ESCRS - PO818 - Urrets - Zavalia Syndrome After Deep Anterior Lamellar Keratoplasty For Keratoconus

Urrets - Zavalia Syndrome After Deep Anterior Lamellar Keratoplasty For Keratoconus

Published 2024 - 42nd Congress of the ESCRS

Reference: PO818 | Type: Poster | DOI: 10.82333/z9yz-qg90

Authors: Roopashri Mallikarjuna* 1 , VINAY R MURTHY 1

1Cornea, Cataract & Refractive surgery,Prabha eye clinic & research centre,bangalore,India

Purpose

To describe a case of fixed dilated pupil ( Urrets-Zavalia Syndrome) following Deep Anterior Lamellar Keratoplasty (DALK) for keratoconus.

Setting

 A 42-year-old high myopic female patient with CF 1m vision in Right Eye, underwent Deep Anterior Lamellar Keratoplasty for keratoconus. We failed to achieve big bubble and hence manual Deep Anterior Lamellar Keratoplasty was done. Air bubble was injected into the anterior chamber during dissection. At the end of the procedure, during side port hydration, the air bubble reduced to 3/4th of the chamber and was left in situ.

Methods

On postop day1 patient presented with edematous graft, shallow anterior chamber, intense inflammation and high Intra Ocular Pressure.
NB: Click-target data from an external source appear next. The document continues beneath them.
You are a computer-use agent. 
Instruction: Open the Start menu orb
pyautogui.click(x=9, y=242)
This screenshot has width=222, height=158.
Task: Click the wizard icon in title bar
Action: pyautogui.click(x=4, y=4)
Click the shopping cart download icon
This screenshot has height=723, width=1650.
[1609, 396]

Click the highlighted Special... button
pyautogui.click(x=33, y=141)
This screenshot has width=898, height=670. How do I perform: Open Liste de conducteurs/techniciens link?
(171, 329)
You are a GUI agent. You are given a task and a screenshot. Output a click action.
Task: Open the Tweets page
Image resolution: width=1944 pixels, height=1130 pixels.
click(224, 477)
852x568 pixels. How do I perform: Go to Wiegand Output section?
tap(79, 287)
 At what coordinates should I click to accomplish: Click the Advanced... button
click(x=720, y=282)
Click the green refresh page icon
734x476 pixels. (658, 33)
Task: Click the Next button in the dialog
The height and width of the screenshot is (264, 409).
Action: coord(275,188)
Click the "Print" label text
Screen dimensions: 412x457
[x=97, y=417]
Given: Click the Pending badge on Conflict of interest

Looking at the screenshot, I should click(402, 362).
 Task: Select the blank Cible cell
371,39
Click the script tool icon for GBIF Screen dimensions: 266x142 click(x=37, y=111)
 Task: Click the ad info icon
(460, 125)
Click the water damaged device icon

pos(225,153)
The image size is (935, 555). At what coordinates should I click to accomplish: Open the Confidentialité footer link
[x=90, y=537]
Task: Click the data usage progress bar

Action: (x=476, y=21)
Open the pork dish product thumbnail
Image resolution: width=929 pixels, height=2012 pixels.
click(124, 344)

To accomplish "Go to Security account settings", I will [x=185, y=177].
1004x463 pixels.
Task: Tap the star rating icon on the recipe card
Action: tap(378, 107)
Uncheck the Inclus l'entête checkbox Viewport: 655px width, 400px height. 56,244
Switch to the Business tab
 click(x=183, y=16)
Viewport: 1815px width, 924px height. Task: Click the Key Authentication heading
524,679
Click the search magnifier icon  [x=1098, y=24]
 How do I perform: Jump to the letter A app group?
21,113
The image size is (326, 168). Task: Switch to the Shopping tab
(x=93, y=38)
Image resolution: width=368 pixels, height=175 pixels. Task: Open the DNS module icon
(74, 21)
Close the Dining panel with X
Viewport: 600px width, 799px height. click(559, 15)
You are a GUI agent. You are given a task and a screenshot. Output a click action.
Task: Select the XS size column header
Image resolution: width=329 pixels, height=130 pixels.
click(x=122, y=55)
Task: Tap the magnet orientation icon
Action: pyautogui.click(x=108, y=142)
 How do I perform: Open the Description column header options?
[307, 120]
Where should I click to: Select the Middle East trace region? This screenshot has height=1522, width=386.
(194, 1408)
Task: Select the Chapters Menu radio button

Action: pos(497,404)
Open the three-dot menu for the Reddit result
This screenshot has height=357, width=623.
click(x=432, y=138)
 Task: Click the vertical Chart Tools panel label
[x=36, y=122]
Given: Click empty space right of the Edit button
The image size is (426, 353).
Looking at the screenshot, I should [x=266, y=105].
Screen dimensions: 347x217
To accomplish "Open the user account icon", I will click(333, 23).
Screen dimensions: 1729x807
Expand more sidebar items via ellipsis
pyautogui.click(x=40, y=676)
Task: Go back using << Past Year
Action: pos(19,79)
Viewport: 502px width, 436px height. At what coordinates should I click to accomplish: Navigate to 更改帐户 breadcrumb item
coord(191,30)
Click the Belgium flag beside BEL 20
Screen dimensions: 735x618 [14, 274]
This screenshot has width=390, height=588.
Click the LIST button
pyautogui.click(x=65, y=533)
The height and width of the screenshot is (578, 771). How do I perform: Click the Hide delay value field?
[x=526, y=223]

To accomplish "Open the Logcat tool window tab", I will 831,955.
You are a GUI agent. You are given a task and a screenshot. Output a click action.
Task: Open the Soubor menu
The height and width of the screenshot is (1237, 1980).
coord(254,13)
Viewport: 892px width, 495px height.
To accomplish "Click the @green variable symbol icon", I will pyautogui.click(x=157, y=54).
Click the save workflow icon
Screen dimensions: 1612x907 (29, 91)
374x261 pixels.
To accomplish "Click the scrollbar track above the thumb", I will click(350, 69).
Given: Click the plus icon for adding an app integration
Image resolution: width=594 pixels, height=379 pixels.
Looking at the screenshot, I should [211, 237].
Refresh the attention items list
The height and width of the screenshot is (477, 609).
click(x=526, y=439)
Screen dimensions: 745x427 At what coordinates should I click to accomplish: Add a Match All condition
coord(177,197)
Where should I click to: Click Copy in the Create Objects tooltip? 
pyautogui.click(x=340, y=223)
Anterior Segment Optic Coherence Tomography showed inferior appositional angle closure with pupillary block. On dilatation, the air bubble migrated to the front of iris and the anterior chamber deepened . With antiglaucoma medications, the Intra Ocular Pressure was controlled. Inflammation was treated with intense steroids.At 2 weeks postop, graft cleared, inflammation and Intra Ocular Pressure were under control. However, patient complained of glare and on examination,there was a fixed dilated pupil, ectropion uveae and a BCVA of 6/36. Her Intra Ocular Pressure is under control with antiglaucoma medication.

 

Results

RESULTS:
Although patient had a Best corrected Visual acuity of 6/36 at the end of 1 month, the functional vision was not satisfactory due to glare.She also need to be on antiglaucoma medications for control of Intra Ocular Pressure.

 

Conclusions

Intra Ocular Pressure monitoring intra and post operatively in Deep Anterior Lamellar Keratoplasty patients is important to prevent iris ischemia resulting in dilated pupil. At the end of surgery if air injection is required, the pupil should be left widely dilated and air bubble should be mobile and well above the inferior pupillary border to prevent pupillary block. Another alternative is to do an inferior peripheral iridotomy in an undilated pupil. Postoperatively our patient had a fairly regular topography (vision : 6/36), but still was not satisfied with the quality of vision due to excessive glare.